(RECORD EXTRACTS begins)
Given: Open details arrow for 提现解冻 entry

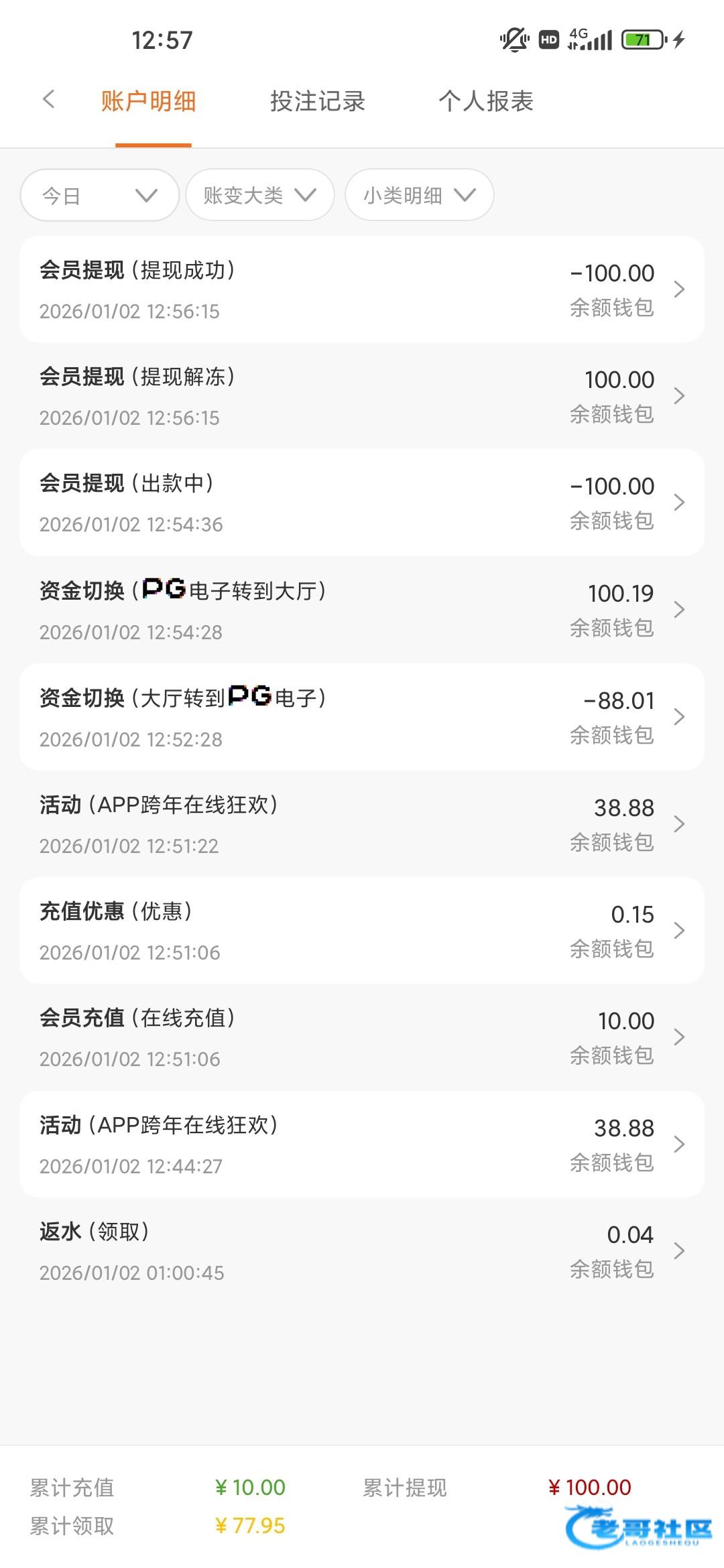Looking at the screenshot, I should click(x=679, y=396).
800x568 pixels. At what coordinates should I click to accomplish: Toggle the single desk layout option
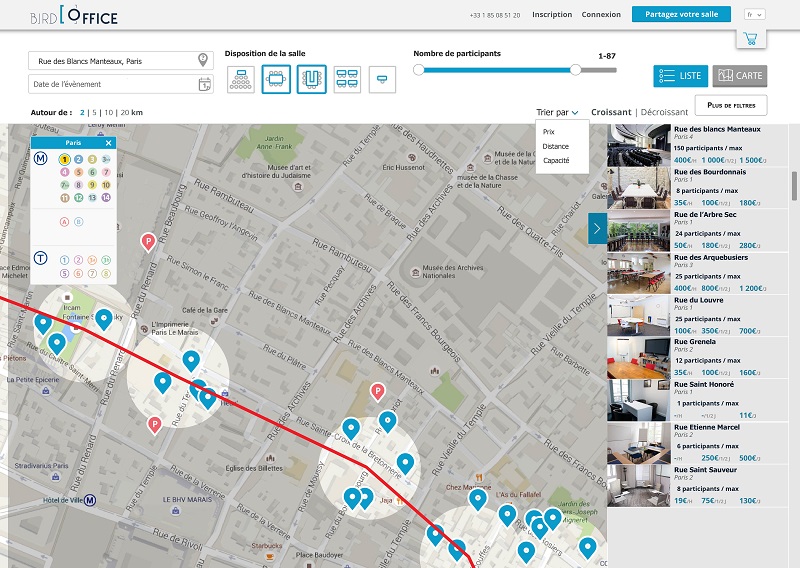tap(382, 79)
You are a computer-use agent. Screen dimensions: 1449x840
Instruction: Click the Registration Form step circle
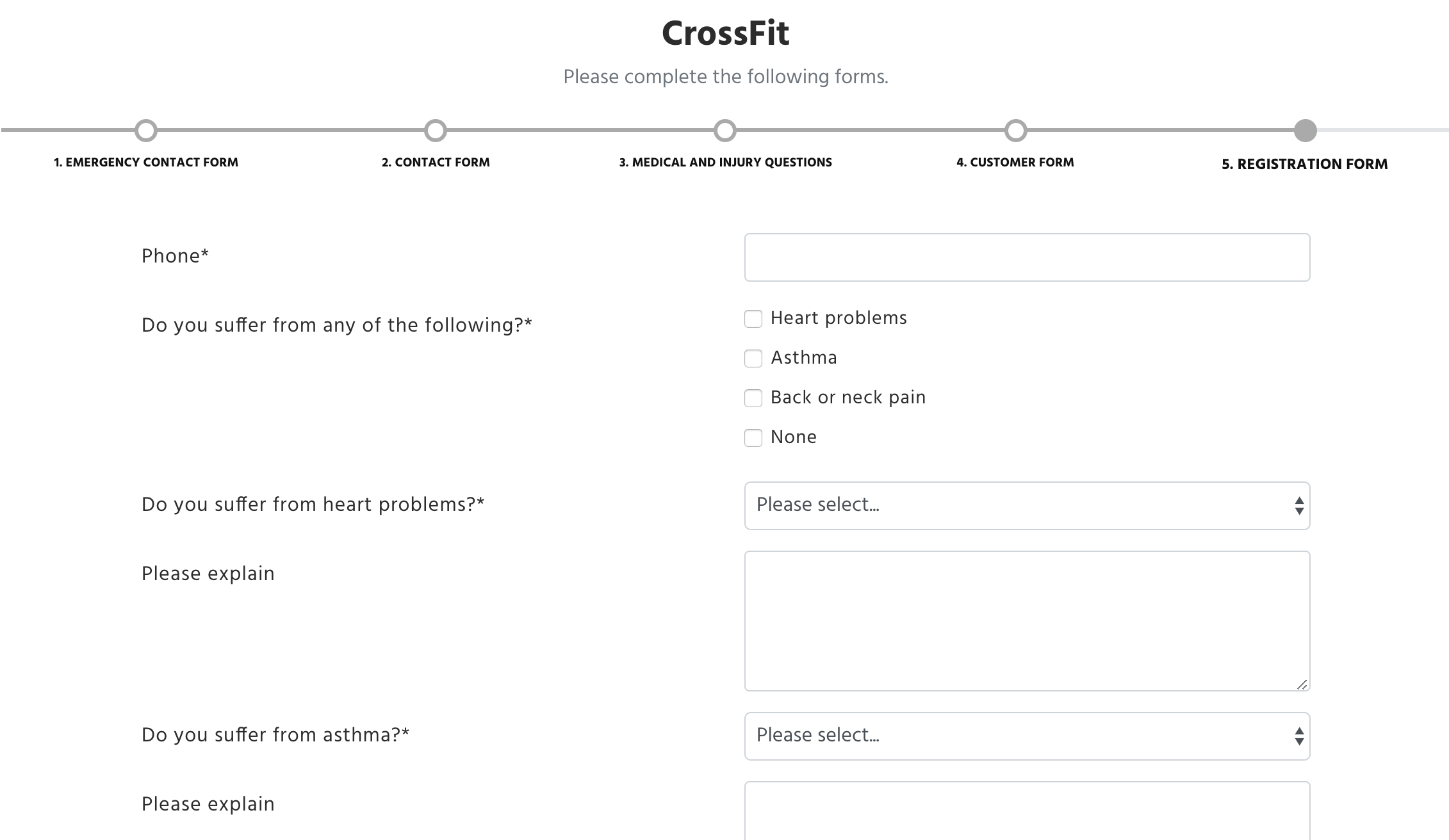pos(1305,131)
(RECORD EXTRACTS ends)
> **EXERCISE DIRECTIONS**: Word-for-word transcription: the whole listing, with images excluded.

> **RESULT BELOW**:
Given: Open details arrow for 提现解冻 entry

Looking at the screenshot, I should click(x=679, y=396).
800x568 pixels. At what coordinates should I click to accomplish: Toggle the single desk layout option
tap(382, 79)
You are a computer-use agent. Screen dimensions: 1449x840
Instruction: Click the Registration Form step circle
pos(1305,131)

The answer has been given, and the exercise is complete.